Iain Campbell

Personal information
- Full name: Iain Parry Campbell
- Born: 5 February 1928 Purley, Surrey, England
- Died: 31 May 2015 (aged 87) Taupō, New Zealand
- Batting: Right-handed
- Role: Wicket-keeper

Domestic team information
- 1946: Kent
- 1949–1951: Oxford University

Career statistics
| Competition | First-class |
| Matches | 22 |
| Runs scored | 482 |
| Batting average | 15.06 |
| 100s/50s | 0/1 |
| Top score | 60* |
| Catches/stumpings | 25/16 |
- Source: Cricinfo, 25 January 2017

= Iain Campbell (cricketer) =

English cricketer

Iain Parry Campbell (5 February 1928 – 31 May 2015) was an English sportsman and schoolteacher. Campbell was born in England and later taught and lived in Rhodesia and then New Zealand, where he retired. He played hockey for England and both cricket and rugby union for Kent as well as being a good all-round sportsman.

==Sporting career==
Campbell was educated at Canford School and Trinity College, Oxford. At Canford he excelled at rugby union, hockey, squash, tennis, athletics and cricket, captaining the school first team in all six sports. As captain of the cricket team in 1946, his final year, he scored 1,277 runs at an average of 116, including an innings of 222 not out in 150 minutes and another of 237 in 106 minutes. He was seen as one of the most promising schoolboy batsmen in the country. Writing in Wisden on that year's schools cricket, E. M. Wellings said:

Campbell had methods all of his own, rough and ready by precise standards but very effective for all that. ... He has so far avoided text-book dogmas, and he has it in him to become a fine slogger. His eye seemingly allows him to hook without moving the right foot across the wicket, to cut the ball very near the off stump, to drive cross-batted and to hit across the line of the ball. A good eye, confidence and exceptional power of strike are natural assets which add up to a large sum.

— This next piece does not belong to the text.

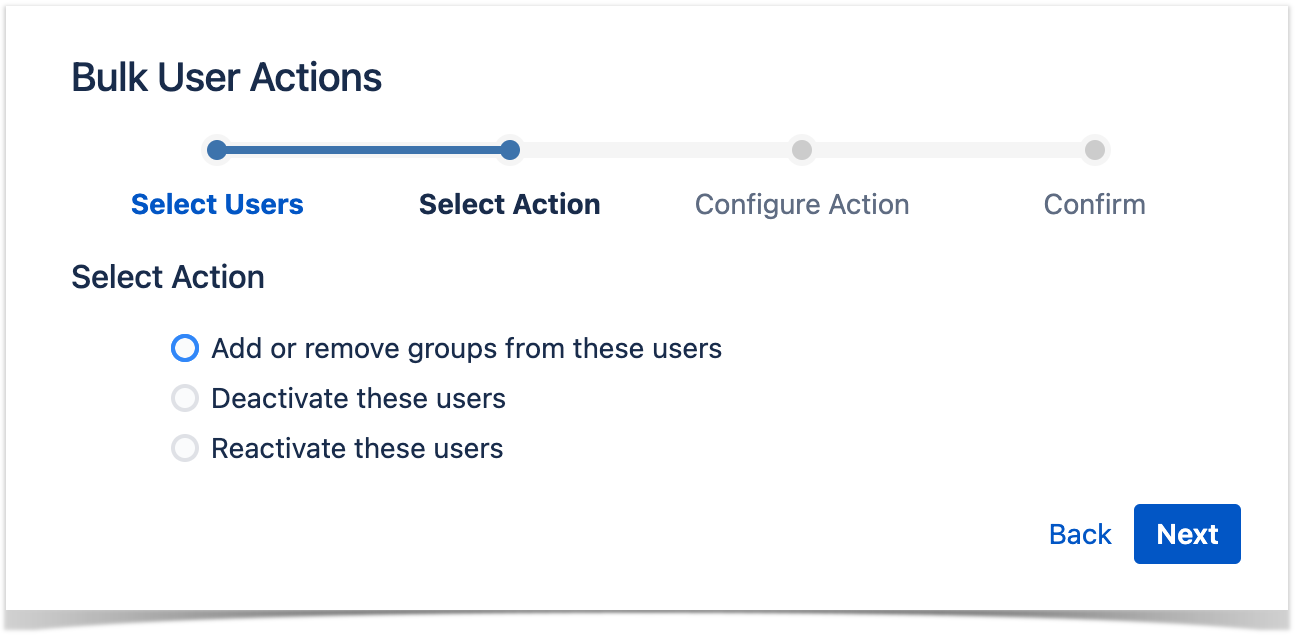Click the filled blue progress bar segment
Image resolution: width=1302 pixels, height=639 pixels.
coord(363,150)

He was unable to repeat his schoolboy success at first-class level. In one match for Kent County Cricket Club in 1946, and 18 matches for Oxford University between 1949 and 1951, he played chiefly as a wicket-keeper. He hit his highest score in 1951 against Leicestershire, when he scored 60 not out between going to the wicket with the score at 54 for 6 and the fall of the last wicket at 142. He toured Canada with Marylebone Cricket Club (MCC) in 1951, playing in the first-class match against the Canadian national team, and played his final first-class match against Ireland in Dublin in 1954.

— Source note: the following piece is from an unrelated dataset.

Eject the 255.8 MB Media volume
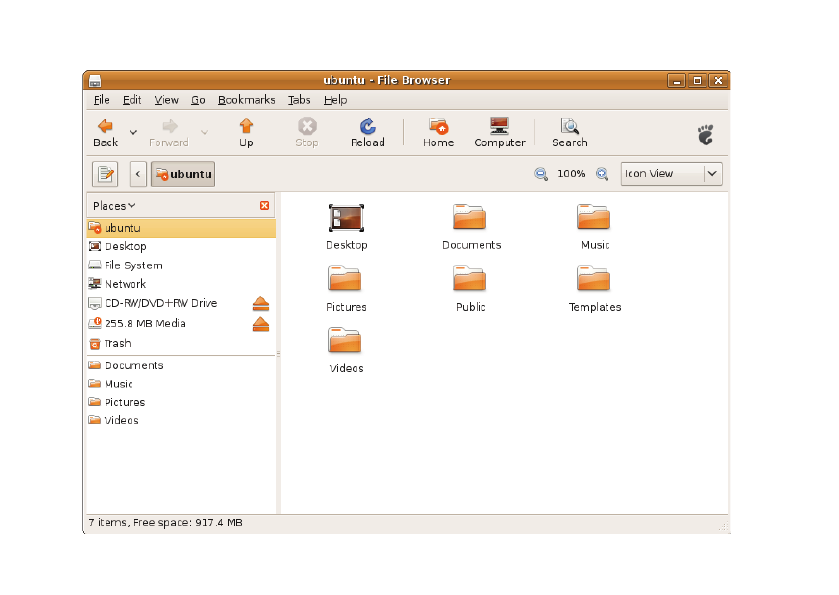pos(260,324)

Campbell was a good all-round sportsman and won a Blue in hockey at Oxford. He went on to win an England cap in the sport. He played rugby union for Blackheath, Kent and London Counties and had a trial for the Scotland national team.

==Teaching career==
Campbell became a schoolteacher. He taught at King's School, Worcester, Rugby and Cranleigh in England, and Peterhouse in Rhodesia before becoming headmaster of St Stephen's College in Rhodesia from 1968 to 1973.

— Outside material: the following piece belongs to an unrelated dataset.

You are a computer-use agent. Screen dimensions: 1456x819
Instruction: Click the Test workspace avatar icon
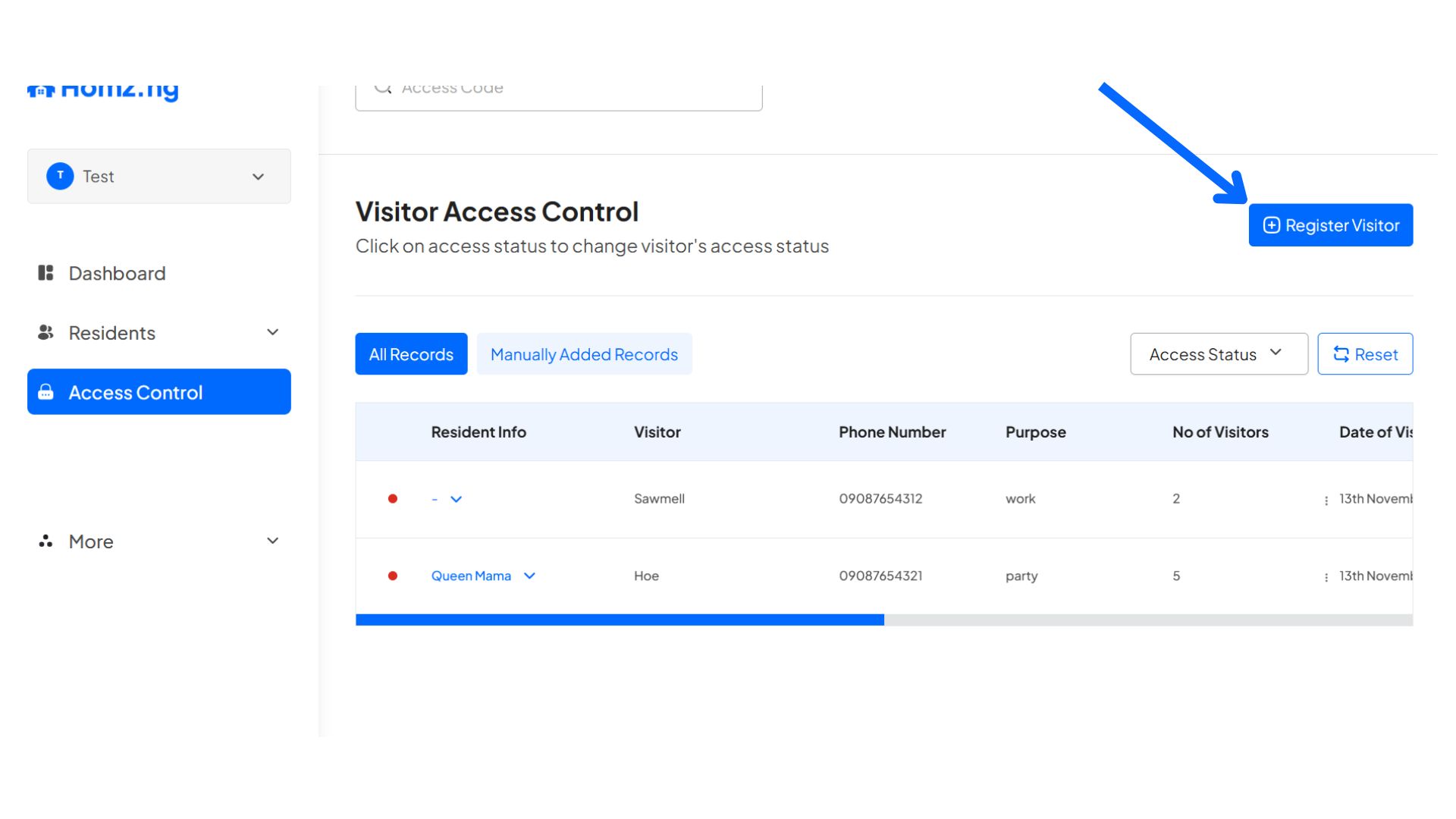tap(60, 176)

He was headmaster of King's College, Auckland, from 1973 until 1987, when he retired. He was a uniting and moderating headmaster of King's after a relatively authoritarian era under the previous headmaster, and introduced co-education to the school in 1980.

He later lived in Taupō, New Zealand, and died at home on 31 May 2015. He and his wife Anne were married for 62 years.